Could you copy every record below exactly as it is written?

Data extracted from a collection
★ ★ ★ ★ ★ ★ ★
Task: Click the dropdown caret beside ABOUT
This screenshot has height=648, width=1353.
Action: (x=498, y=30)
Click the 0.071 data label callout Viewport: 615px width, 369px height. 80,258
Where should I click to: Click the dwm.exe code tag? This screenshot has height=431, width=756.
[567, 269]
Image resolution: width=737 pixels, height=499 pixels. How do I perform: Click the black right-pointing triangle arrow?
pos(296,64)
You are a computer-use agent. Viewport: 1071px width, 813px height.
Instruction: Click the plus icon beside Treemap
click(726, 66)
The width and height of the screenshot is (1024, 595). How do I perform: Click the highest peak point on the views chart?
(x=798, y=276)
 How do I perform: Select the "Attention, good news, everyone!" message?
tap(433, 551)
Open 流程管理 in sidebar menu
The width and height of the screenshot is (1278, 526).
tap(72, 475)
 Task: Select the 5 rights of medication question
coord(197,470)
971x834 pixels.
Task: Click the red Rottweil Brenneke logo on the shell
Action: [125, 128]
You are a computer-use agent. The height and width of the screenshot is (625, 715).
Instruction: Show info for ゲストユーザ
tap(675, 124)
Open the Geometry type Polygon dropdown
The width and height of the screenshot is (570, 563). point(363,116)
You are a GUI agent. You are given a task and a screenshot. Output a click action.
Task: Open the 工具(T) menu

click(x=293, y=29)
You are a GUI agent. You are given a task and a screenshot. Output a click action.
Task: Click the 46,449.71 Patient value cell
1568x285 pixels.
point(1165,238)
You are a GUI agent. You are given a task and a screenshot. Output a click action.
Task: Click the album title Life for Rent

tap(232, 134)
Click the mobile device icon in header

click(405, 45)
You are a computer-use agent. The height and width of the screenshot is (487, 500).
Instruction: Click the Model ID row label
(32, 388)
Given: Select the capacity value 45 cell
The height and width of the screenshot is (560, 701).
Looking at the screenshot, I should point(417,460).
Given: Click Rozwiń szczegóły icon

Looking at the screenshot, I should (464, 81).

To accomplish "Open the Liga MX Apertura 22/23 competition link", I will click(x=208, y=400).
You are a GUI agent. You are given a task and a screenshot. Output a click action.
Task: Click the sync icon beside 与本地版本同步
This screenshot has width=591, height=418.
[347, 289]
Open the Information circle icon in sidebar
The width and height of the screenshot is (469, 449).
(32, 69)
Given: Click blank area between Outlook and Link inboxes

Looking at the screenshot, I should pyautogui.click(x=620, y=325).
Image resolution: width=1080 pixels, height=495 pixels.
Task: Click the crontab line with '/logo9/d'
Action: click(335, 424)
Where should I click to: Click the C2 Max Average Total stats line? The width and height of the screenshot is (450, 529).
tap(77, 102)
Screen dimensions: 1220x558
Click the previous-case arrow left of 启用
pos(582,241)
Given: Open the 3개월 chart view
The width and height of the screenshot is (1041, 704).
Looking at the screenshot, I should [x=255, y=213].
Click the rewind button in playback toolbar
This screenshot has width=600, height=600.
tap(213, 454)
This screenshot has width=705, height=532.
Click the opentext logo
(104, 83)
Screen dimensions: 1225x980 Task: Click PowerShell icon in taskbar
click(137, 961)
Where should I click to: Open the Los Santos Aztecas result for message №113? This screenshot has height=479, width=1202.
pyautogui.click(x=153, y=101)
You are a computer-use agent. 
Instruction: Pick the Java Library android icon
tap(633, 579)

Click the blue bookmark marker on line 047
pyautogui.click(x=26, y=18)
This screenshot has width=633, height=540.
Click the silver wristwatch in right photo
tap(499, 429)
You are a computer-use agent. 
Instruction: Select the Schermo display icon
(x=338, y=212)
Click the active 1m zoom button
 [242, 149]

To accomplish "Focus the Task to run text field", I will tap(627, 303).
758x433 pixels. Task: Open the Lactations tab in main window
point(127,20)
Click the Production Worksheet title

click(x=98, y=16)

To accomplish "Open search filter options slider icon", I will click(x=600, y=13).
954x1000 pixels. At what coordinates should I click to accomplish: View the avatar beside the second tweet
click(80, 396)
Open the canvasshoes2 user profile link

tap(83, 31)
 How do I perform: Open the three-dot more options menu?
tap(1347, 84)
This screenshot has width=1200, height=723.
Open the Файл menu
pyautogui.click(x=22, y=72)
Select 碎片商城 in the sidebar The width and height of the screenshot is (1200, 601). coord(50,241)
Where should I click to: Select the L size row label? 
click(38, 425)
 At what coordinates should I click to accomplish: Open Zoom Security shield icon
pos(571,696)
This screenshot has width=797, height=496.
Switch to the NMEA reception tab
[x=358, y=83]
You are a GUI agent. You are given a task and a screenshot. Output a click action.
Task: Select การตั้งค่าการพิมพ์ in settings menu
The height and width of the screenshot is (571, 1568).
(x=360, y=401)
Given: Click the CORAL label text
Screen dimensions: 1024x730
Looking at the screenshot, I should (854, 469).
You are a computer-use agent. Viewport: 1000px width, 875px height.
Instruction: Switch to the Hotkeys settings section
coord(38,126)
★ ★ ★ ★ ★ ★ ★
OUTPUT OF THE EXERCISE —
Task: Click the dropdown caret beside ABOUT
This screenshot has height=648, width=1353.
Action: (x=498, y=30)
Click the 0.071 data label callout Viewport: 615px width, 369px height. 80,258
Where should I click to: Click the dwm.exe code tag? This screenshot has height=431, width=756.
[567, 269]
Image resolution: width=737 pixels, height=499 pixels. How do I perform: Click the black right-pointing triangle arrow?
pos(296,64)
You are a computer-use agent. Viewport: 1071px width, 813px height.
Instruction: Click the plus icon beside Treemap
click(726, 66)
The width and height of the screenshot is (1024, 595). How do I perform: Click the highest peak point on the views chart?
(x=798, y=276)
 How do I perform: Select the "Attention, good news, everyone!" message?
tap(433, 551)
Open 流程管理 in sidebar menu
The width and height of the screenshot is (1278, 526).
tap(72, 475)
 Task: Select the 5 rights of medication question
coord(197,470)
971x834 pixels.
Task: Click the red Rottweil Brenneke logo on the shell
Action: [125, 128]
You are a computer-use agent. The height and width of the screenshot is (625, 715).
Instruction: Show info for ゲストユーザ
tap(675, 124)
Open the Geometry type Polygon dropdown
The width and height of the screenshot is (570, 563). point(363,116)
You are a GUI agent. You are given a task and a screenshot. Output a click action.
Task: Open the 工具(T) menu

click(x=293, y=29)
You are a GUI agent. You are given a task and a screenshot. Output a click action.
Task: Click the 46,449.71 Patient value cell
1568x285 pixels.
point(1165,238)
You are a GUI agent. You are given a task and a screenshot. Output a click action.
Task: Click the album title Life for Rent

tap(232, 134)
Click the mobile device icon in header

click(405, 45)
You are a computer-use agent. The height and width of the screenshot is (487, 500).
Instruction: Click the Model ID row label
(32, 388)
Given: Select the capacity value 45 cell
The height and width of the screenshot is (560, 701).
Looking at the screenshot, I should point(417,460).
Given: Click Rozwiń szczegóły icon

Looking at the screenshot, I should (464, 81).

To accomplish "Open the Liga MX Apertura 22/23 competition link", I will click(x=208, y=400).
You are a GUI agent. You are given a task and a screenshot. Output a click action.
Task: Click the sync icon beside 与本地版本同步
This screenshot has width=591, height=418.
[347, 289]
Open the Information circle icon in sidebar
The width and height of the screenshot is (469, 449).
(32, 69)
Given: Click blank area between Outlook and Link inboxes

Looking at the screenshot, I should pyautogui.click(x=620, y=325).
Image resolution: width=1080 pixels, height=495 pixels.
Task: Click the crontab line with '/logo9/d'
Action: click(335, 424)
Where should I click to: Click the C2 Max Average Total stats line? The width and height of the screenshot is (450, 529).
tap(77, 102)
Screen dimensions: 1220x558
Click the previous-case arrow left of 启用
pos(582,241)
Given: Open the 3개월 chart view
The width and height of the screenshot is (1041, 704).
Looking at the screenshot, I should [x=255, y=213].
Click the rewind button in playback toolbar
This screenshot has width=600, height=600.
tap(213, 454)
This screenshot has width=705, height=532.
Click the opentext logo
(104, 83)
Screen dimensions: 1225x980 Task: Click PowerShell icon in taskbar
click(137, 961)
Where should I click to: Open the Los Santos Aztecas result for message №113? This screenshot has height=479, width=1202.
pyautogui.click(x=153, y=101)
You are a computer-use agent. 
Instruction: Pick the Java Library android icon
tap(633, 579)

Click the blue bookmark marker on line 047
pyautogui.click(x=26, y=18)
This screenshot has width=633, height=540.
Click the silver wristwatch in right photo
tap(499, 429)
You are a computer-use agent. 
Instruction: Select the Schermo display icon
(x=338, y=212)
Click the active 1m zoom button
 [242, 149]

To accomplish "Focus the Task to run text field", I will tap(627, 303).
758x433 pixels. Task: Open the Lactations tab in main window
point(127,20)
Click the Production Worksheet title

click(x=98, y=16)

To accomplish "Open search filter options slider icon", I will click(x=600, y=13).
954x1000 pixels. At what coordinates should I click to accomplish: View the avatar beside the second tweet
click(80, 396)
Open the canvasshoes2 user profile link

tap(83, 31)
 How do I perform: Open the three-dot more options menu?
tap(1347, 84)
This screenshot has width=1200, height=723.
Open the Файл menu
pyautogui.click(x=22, y=72)
Select 碎片商城 in the sidebar The width and height of the screenshot is (1200, 601). coord(50,241)
Where should I click to: Select the L size row label? 
click(38, 425)
 At what coordinates should I click to accomplish: Open Zoom Security shield icon
pos(571,696)
This screenshot has width=797, height=496.
Switch to the NMEA reception tab
[x=358, y=83]
You are a GUI agent. You are given a task and a screenshot. Output a click action.
Task: Select การตั้งค่าการพิมพ์ in settings menu
The height and width of the screenshot is (571, 1568).
(x=360, y=401)
Given: Click the CORAL label text
Screen dimensions: 1024x730
Looking at the screenshot, I should (854, 469).
You are a computer-use agent. Viewport: 1000px width, 875px height.
Instruction: Switch to the Hotkeys settings section
coord(38,126)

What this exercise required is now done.